» Task to carry out:
Rewrite the entries below with each "At what coordinates should I click to accomplish" replaced by "Where should I click to accomplish", keeping everything else unchanged.

» Input data:
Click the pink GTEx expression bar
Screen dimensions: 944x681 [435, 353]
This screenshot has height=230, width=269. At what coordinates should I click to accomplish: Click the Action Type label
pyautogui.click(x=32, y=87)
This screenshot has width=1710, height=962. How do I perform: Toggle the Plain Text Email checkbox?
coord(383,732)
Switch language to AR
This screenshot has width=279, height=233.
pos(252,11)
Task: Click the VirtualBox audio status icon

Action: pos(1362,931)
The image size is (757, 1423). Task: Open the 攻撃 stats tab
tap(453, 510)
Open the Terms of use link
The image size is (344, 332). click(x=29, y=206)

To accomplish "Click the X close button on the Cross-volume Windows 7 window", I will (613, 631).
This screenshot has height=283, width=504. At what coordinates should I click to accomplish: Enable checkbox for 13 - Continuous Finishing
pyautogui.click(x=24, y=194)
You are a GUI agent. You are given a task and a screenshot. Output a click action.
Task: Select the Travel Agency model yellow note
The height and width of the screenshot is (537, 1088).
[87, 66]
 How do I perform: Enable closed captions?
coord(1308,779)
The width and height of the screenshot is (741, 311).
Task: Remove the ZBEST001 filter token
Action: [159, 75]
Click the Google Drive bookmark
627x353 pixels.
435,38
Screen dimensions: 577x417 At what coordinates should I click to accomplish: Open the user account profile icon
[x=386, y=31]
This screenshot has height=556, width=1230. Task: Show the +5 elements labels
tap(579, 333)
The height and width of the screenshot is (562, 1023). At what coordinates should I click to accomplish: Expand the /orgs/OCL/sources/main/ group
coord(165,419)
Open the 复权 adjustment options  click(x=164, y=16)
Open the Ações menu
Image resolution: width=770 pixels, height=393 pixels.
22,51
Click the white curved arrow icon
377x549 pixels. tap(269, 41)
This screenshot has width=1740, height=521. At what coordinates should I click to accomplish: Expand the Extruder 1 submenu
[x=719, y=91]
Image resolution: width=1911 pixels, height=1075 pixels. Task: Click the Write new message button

» Expected answer:
Click the pink GTEx expression bar
Screen dimensions: 944x681 [435, 353]
This screenshot has height=230, width=269. Where should I click to accomplish: Click the Action Type label
pyautogui.click(x=32, y=87)
This screenshot has width=1710, height=962. How do I perform: Toggle the Plain Text Email checkbox?
coord(383,732)
Switch language to AR
This screenshot has width=279, height=233.
pos(252,11)
Task: Click the VirtualBox audio status icon

Action: pos(1362,931)
The image size is (757, 1423). Task: Open the 攻撃 stats tab
tap(453, 510)
Open the Terms of use link
The image size is (344, 332). click(x=29, y=206)

To accomplish "Click the X close button on the Cross-volume Windows 7 window", I will (613, 631).
This screenshot has height=283, width=504. Where should I click to accomplish: Enable checkbox for 13 - Continuous Finishing
pyautogui.click(x=24, y=194)
You are a GUI agent. You are given a task and a screenshot. Output a click action.
Task: Select the Travel Agency model yellow note
The height and width of the screenshot is (537, 1088).
[87, 66]
 How do I perform: Enable closed captions?
coord(1308,779)
The width and height of the screenshot is (741, 311).
Task: Remove the ZBEST001 filter token
Action: [159, 75]
Click the Google Drive bookmark
627x353 pixels.
435,38
Screen dimensions: 577x417 Where should I click to accomplish: Open the user account profile icon
[x=386, y=31]
This screenshot has height=556, width=1230. Task: Show the +5 elements labels
tap(579, 333)
The height and width of the screenshot is (562, 1023). Where should I click to accomplish: Expand the /orgs/OCL/sources/main/ group
coord(165,419)
Open the 复权 adjustment options  click(x=164, y=16)
Open the Ações menu
Image resolution: width=770 pixels, height=393 pixels.
22,51
Click the white curved arrow icon
377x549 pixels. tap(269, 41)
This screenshot has width=1740, height=521. Where should I click to accomplish: Expand the Extruder 1 submenu
[x=719, y=91]
Image resolution: width=1911 pixels, height=1075 pixels. Task: Click the Write new message button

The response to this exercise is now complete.